Unknown (requires further consideration and/or research)

Unknown (requires further consideration and/or research)

This has the potential to change throughout the duration of this module. At this stage, I acknowledge to need to acquire a new telephoto lens (canon fit), preferably with a max focal length of 300- 400mm. This would allow for greater range and potential for wildlife shots such as animal portraits, motion shots etc…
In addition, I would need access to equipment from university, in particular, a macro lens (canon fit) for close ups and flexible shots of smaller subjects.

If possible, it could also be helpful to consider a wildlife photography workshop to further refine my knowledge and approach when working with wildlife. In my ongoing professional frameworks 3 module, I have noted that the WWT (Wildfowl & Wetlands Trust) offer environmental/wildlife photography workshops with guest photographers, lecturers and conservationists.

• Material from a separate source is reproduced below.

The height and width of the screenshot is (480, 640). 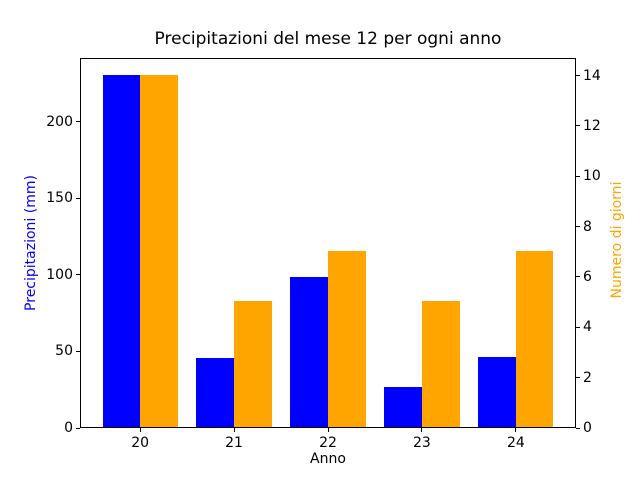 I want to click on x-tick-label-20: 20, so click(x=140, y=443).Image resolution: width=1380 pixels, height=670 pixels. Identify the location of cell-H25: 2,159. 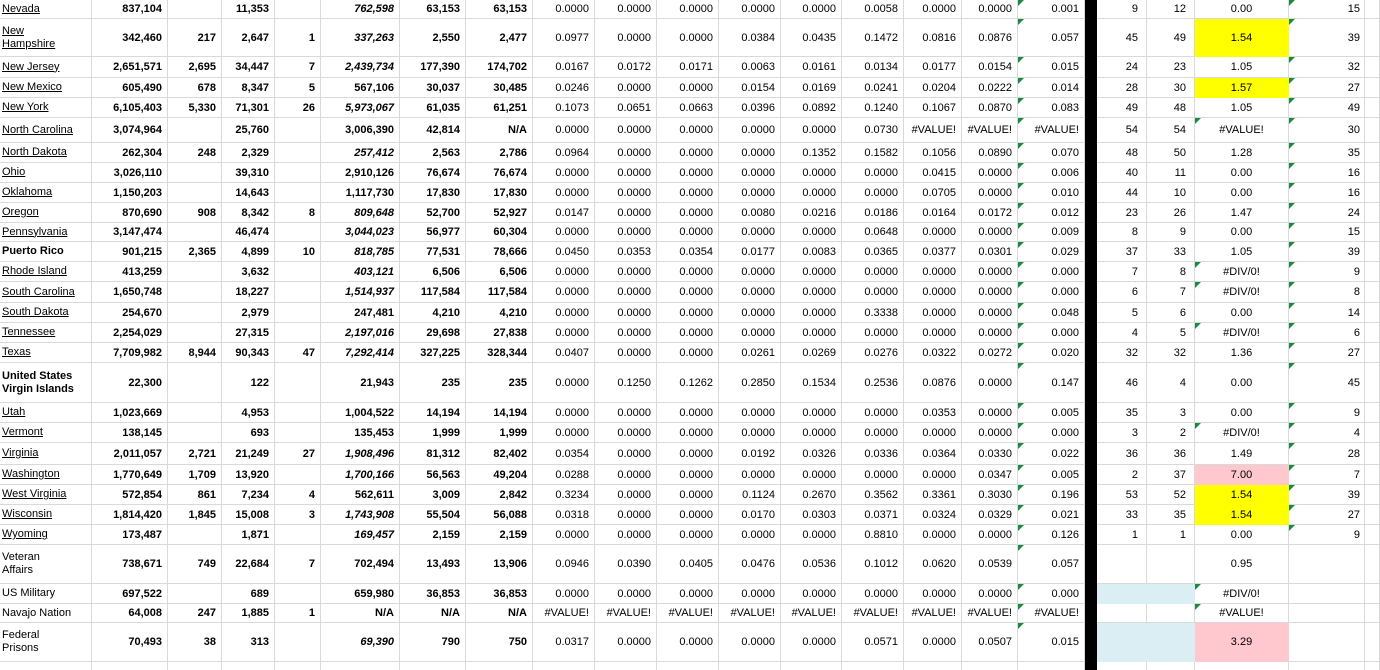
(500, 535).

Wells, L (2011). Land Matters: Landscape Photography, Culture and Identity. I.B.Tauris & Co Ltd.

Moving away from some of her general critical studies of photography (Photography: A Critical Introduction) I decided to concentrate towards Wells’ insight into issues relating to the subject of land and landscape photography. Within this, Wells discusses how photographers engage with concepts relating to land, in particular, its idealisation and representation. From this, the perception of land as a landscape, influences our political, national and environmental attitudes.

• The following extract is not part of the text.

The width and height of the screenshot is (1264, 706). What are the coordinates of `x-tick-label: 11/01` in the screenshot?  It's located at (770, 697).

Sterry, P (2008). British Wildlife: A photographic guide to every common species. London: Collins.

During my initial research, I started to consider potential sources of reference and classification in terms of recognising wildlife. This simple guide gives nature enthusiasts an outline of common species of British wildlife, including each ones physical attributes, sightings etc…

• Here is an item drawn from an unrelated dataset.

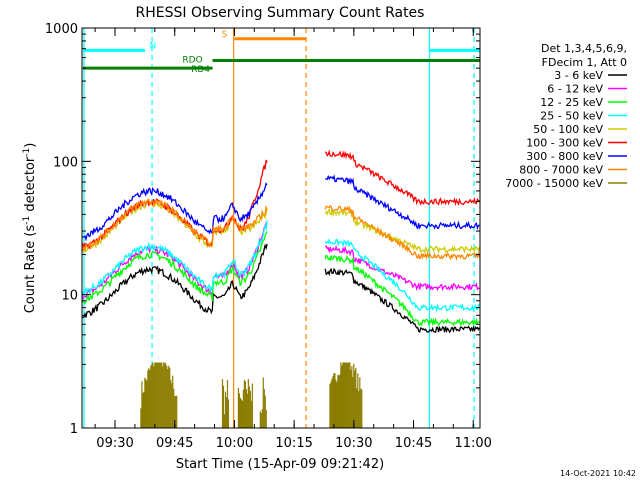  I want to click on legend-entry-label: 25 - 50 keV, so click(572, 116).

O’Hagan, S (2013). In the Realm of Nature by Paul Martineau – review.

Whilst considering potential influences from nature photographers, I came across this book by Paul Martineau upon SOLAR. I don’t currently have access to this yet but to gain a understanding of its significance, I found a review upon the Guardian website, in the Observer by Sean O’Hagan. This not only began to discuss the published work itself but also of Martineau’s influence and inspiration to others in his exploration and conservation efforts during his interaction with the American landscape.

Ross, D (2013). Lottery fund gives £3m to restore remote landscape and help wildlife.

Whilst researching contemporary news relating to land and/or wildlife issues or events in the UK, I discovered an article within the Scottish Herald. This discussed a recent £3m funding effort from the lottery fund ‘as part of a landscape partnership project covering 150,000 acres of this part of Ross-shire and Sutherland’. This highlighted quite an optimistic action towards national and cultural awareness of the need for the restoration and protection of both land and wildlife.


Carwardine, M (2013). How to be a professional wildlife photographer.

Of recent, I have a found a great deal of advice and inspiration from Mark Carwardine, a zoologist, conservationist and wildlife photographer, amongst numerous other fields of expertise. Within a wide variety of published articles, I found this particular example to be quite engaging and constructive in offering an insight into practical considerations and approaches when aiming to work within the field of professional wildlife photography. (2013). Bees, birds and hedgerows at risk: public must act to protect nature on farms.

Another example of a contemporary issue relating to land and wildlife in the UK, is a story published upon the Wildlife Trust’s official site. It discusses a political dispute relating to budget cuts in farm environment protection schemes, implemented as a means protecting local wildlife. ‘The Government has given only 28 days for the public to have their say on how 69% of the English landscape is maintained and how farmers can be financially supported to deliver the environmental benefits that underpin sustainable food production, healthy ecosystems and rural communities.’ This draws an emphasis to the ongoing ethical conflicts between cost-cutting governmental measures and the preservation of environments that are needed to sustain local eco-systems and in turn, wildlife.